Ferdydurke, o la traducción como provocación
Desde el jueves 16 de abril, y hasta el 26 de julio, se va a estar exponiendo en el Museo del libro y de la lengua la muestra Casi lo mismo, evento híper recomendable que problematiza el hecho de la traducción ofreciendo juegos, libros, obras de arte y videos. Y si de traducción hablamos, iuno de los episodios más locos, divertidos y místicos de la literatura argentina: la traducción del Ferdydurke en el café Rex. Por eso les contamos muy contentos que Nicolás Hochman, organizador del Congreso Gombrowicz, va a estar partcipando del catálogo de la muestra con el texto que les dejamos por acá, y en el que participan, además, eescritores y pensadores de la talla de Horacio González, Piglia, Américo Cristófalo, Chitarroni y Guillermo David.
Lo que pasó con Ferdydurke probablemente sea único en la historia de la literatura. Su autor, un polaco llamado Witold Gombrowicz, publicó esta novela en Varsovia en 1937, como parte de un plan maestro de conquistar el mundo a través de la provocación, la ruptura con las formas tradicionales y la inmadurez como estandarte. El libro, lleno de neologismos y un estilo exasperante para los lectores conservadores, hizo un poco de ruido en aquel momento, en aquel lugar, pero no más.

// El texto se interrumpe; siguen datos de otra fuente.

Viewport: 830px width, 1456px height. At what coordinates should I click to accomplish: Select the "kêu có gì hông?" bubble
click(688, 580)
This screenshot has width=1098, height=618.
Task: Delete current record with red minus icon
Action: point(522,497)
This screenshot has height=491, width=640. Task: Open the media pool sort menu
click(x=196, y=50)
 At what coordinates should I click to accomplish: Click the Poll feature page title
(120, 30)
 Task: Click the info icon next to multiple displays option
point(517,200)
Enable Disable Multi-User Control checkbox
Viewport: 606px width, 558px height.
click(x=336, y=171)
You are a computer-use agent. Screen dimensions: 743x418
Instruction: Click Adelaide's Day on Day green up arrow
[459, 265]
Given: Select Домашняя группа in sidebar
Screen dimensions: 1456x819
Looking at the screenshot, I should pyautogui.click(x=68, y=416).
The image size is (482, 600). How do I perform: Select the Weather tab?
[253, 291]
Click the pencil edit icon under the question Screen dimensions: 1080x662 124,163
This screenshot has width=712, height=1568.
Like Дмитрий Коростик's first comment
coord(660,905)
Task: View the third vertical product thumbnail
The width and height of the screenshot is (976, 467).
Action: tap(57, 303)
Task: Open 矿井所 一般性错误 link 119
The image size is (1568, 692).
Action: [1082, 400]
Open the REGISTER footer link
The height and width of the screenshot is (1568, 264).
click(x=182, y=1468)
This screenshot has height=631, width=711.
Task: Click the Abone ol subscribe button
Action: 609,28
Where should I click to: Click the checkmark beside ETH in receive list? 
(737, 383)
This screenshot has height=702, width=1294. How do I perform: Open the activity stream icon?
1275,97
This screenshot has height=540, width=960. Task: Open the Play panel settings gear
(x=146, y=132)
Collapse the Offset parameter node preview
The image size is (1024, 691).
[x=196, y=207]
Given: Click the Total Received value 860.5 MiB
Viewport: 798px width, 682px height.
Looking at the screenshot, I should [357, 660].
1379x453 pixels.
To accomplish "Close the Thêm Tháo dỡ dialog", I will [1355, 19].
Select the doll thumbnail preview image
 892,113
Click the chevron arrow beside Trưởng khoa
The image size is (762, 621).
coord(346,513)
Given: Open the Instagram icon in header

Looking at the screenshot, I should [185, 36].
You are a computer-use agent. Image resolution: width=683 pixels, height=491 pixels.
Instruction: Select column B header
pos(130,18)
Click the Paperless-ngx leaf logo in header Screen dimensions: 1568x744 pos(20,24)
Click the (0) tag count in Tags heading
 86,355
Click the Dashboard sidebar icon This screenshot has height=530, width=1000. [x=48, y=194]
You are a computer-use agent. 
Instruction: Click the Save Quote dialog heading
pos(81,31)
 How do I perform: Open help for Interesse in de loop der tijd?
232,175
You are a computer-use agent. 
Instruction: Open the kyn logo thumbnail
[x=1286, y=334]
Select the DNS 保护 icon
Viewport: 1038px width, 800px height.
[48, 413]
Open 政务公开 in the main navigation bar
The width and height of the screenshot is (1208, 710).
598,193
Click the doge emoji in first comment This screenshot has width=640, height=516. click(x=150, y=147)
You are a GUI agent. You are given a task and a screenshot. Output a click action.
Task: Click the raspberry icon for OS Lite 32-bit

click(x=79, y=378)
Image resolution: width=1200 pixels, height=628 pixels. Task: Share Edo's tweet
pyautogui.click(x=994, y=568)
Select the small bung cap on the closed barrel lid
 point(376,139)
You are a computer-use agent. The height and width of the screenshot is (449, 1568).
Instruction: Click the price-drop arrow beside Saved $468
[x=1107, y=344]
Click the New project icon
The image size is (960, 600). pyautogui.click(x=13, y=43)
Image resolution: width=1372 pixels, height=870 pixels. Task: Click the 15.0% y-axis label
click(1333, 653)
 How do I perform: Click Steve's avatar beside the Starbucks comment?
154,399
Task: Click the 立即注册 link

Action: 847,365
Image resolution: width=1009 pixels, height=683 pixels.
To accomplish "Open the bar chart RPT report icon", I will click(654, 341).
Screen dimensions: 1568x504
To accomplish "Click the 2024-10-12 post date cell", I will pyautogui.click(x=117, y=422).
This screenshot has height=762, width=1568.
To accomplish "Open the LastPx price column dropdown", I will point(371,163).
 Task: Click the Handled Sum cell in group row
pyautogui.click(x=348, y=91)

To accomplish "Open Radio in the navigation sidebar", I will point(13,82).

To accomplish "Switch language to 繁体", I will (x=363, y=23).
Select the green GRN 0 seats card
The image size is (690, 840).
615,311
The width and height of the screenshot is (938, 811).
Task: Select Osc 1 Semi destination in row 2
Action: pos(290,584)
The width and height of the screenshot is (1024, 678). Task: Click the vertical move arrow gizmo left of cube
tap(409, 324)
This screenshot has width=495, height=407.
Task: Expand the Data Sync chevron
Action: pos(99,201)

En 1939 Gombrowicz llegó a Argentina, donde permaneció casi un cuarto de siglo. Sin conocer a nadie, sin hablar español, ni tener dinero ni posición social alguna, se las fue ingeniando para sobrevivir. Para 1947 había conseguido que una mecenas financiara la traducción de su novela al español, lengua que ya hablaba pero no dominaba. Entonces le dio vida al proceso de traducción más extraño del que muchos tengamos noticias.
Todas las semanas se juntaban en la confitería Rex un grupo de escritores e intelectuales, comandados por el cubano Virgilio Piñera, y trataban de hacer magia. Porque la dinámica era más o menos así: Gombrowicz leía el libro en polaco (nadie más que él conocía ese idioma en ese bar, ni había diccionarios de polaco-español) y lo iba pasando oralmente al francés. Los eruditos de la mesa lo escuchaban y le contaban a los demás, en español, qué decía cada oración. Entre todos discutían cuál era la mejor traducción, que luego pasaban al francés para que Gombrowicz no se perdiera nada. Así con cada párrafo.
Al margen de la complicación evidente de trabajar con un equipo de más de diez personas opinando en simultáneo (los mozos entre ellos) y de intentar reproducir neologismos en polaco, existía un obstáculo más. A Gombrowicz le fascinaba cómo sonaban ciertas palabras. Su fonética. Y entonces, de repente, decidía cambiar una frase en polaco por otra en español que no tenía nada que ver, pero que a sus oídos resultaba muy divertida.
La traducción del Ferdydurke que leemos hoy en Argentina es esa misma. Una operación literaria alocada, innovadora, lúdica y, con total seguridad, más afín que el texto original a las ideas de Gombrowicz.